Antonio Salieri was born in Legnago, in the Republic of Venice. He was first taught at home by his older brother Francesco Salieri (a former student of Giuseppe Tartini), and he received further lessons from the organist of the Legnago Cathedral, Giuseppe Simoni, a pupil of Padre Giovanni Battista Martini. In 1765 or 1766, he became the ward of a Venetian nobleman named Giovanni Mocenigo. Later Salieri gained the attention of the composer Florian Leopold Gassmann, who, impressed with his protege’s talents, took the young orphan to Vienna in 1766, where he personally directed and paid for the remainder of Salieri’s musical education.

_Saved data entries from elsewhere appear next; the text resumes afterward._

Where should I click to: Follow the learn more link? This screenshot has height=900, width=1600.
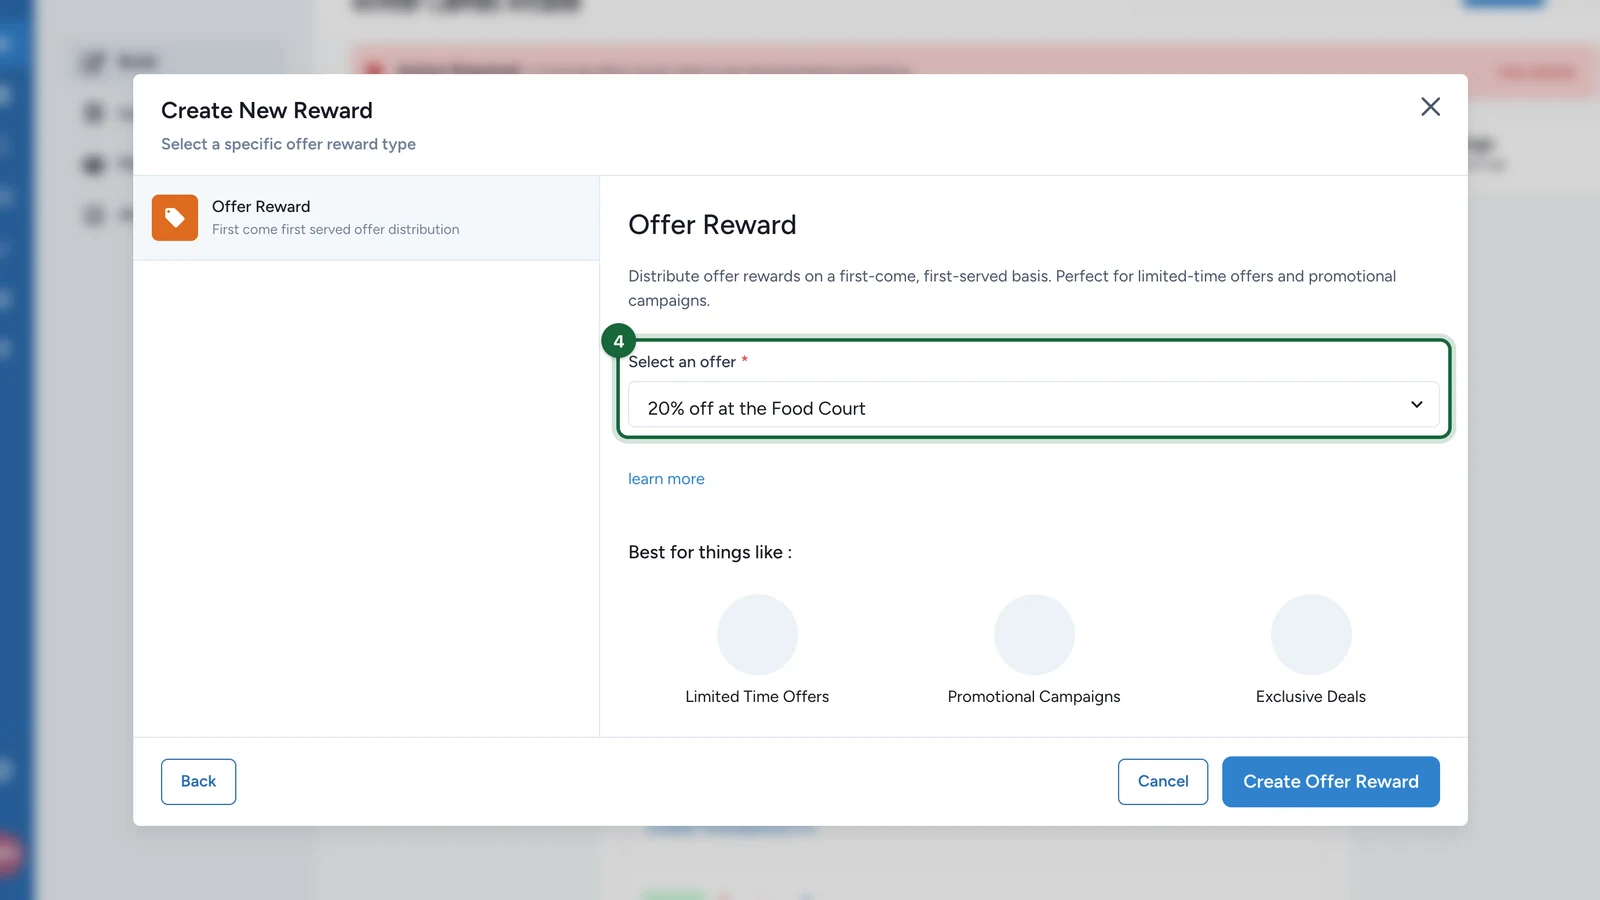pyautogui.click(x=666, y=479)
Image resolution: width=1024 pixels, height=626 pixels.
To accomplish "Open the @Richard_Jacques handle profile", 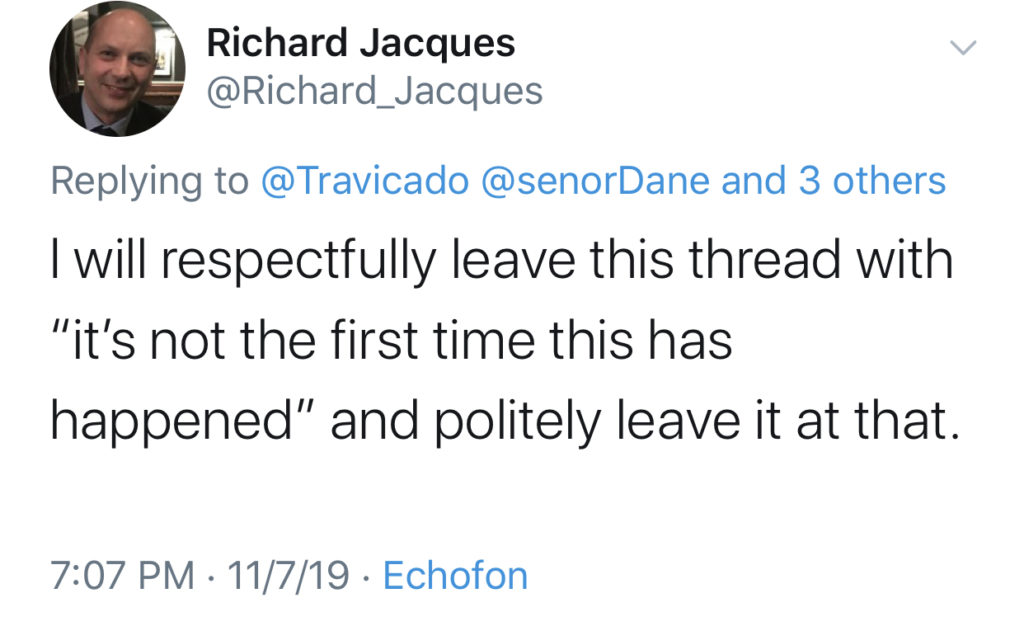I will point(375,91).
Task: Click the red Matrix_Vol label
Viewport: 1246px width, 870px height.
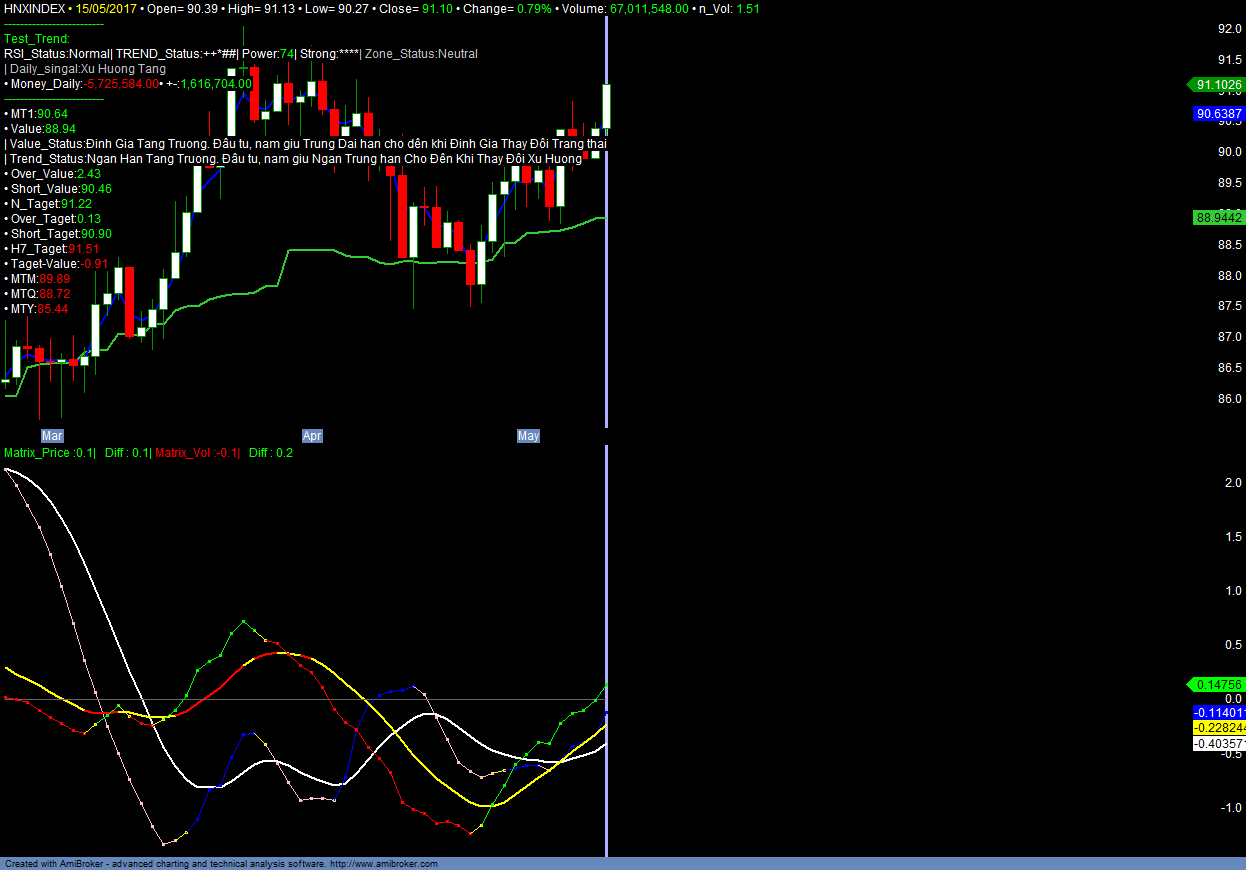Action: [x=197, y=453]
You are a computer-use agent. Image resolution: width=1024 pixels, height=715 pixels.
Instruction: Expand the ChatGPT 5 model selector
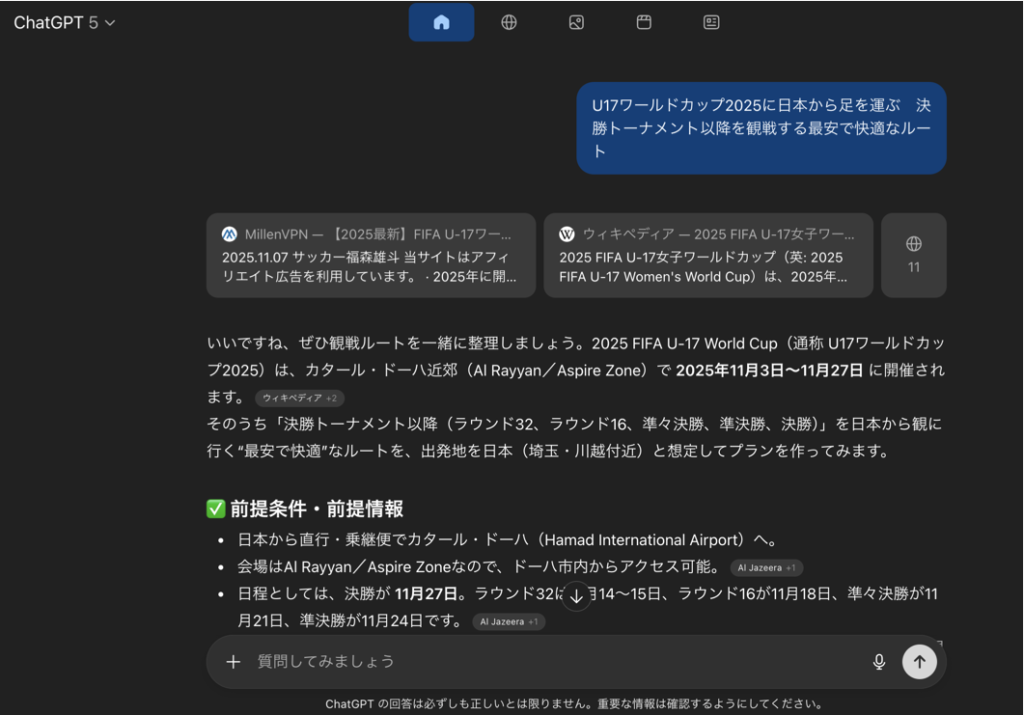[65, 23]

Salieri’s first full opera Le donne letterate, based on Molière’s Les Femmes Savantes (The Learned Ladies) was composed in 1770. The modest success of this work launched Salieri’s 34-year operatic career as a composer of over 35 original dramas. Appointed the director of the Italian opera by the Habsburg court, a post he held from 1774 until 1792, Salieri dominated Italian-language opera in Vienna. Among the most successful of his operas staged during his lifetime were Armida (1771), La fiera di Venezia (1772), La scuola de’ gelosi (1778), Der Rauchfangkehrer (1781), Les Danaïdes (1784), Axur, re d’Ormus (1788), Palmira, regina di Persia (1795), Falstaff (1799), and Cesare in Farmacusa (1800). During his career, he also spent time writing works for opera houses in Paris, Rome, and Venice, and his dramatic works were widely performed throughout Europe during his lifetime. As the Austrian imperial Kapellmeister from 1788 to 1824, he was responsible for music at the court chapel and attached school. Franz Liszt, Franz Schubert, Ludwig van Beethoven, Johann Nepomuk Hummel and Franz Xaver Wolfgang Mozart were among the most famous of his pupils.

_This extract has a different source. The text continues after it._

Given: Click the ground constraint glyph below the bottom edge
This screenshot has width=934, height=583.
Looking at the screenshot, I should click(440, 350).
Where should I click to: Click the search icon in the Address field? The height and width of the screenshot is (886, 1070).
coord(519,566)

Salieri’s music slowly disappeared from the repertoire between 1800 and 1868 and was rarely heard after that period until the revival of his fame in the late 20th century. This revival was due to the fictionalized depiction of Salieri in Peter Shaffer’s play Amadeus (1979) and its 1984 film version. The death of Wolfgang Amadeus Mozart in 1791 at the age of 35 was followed by rumours that he and Salieri had been bitter rivals, and that Salieri had poisoned the younger composer, yet this has been proven false, and they were far more evidence of a cooperative relationship between the two composers than one of real enmity.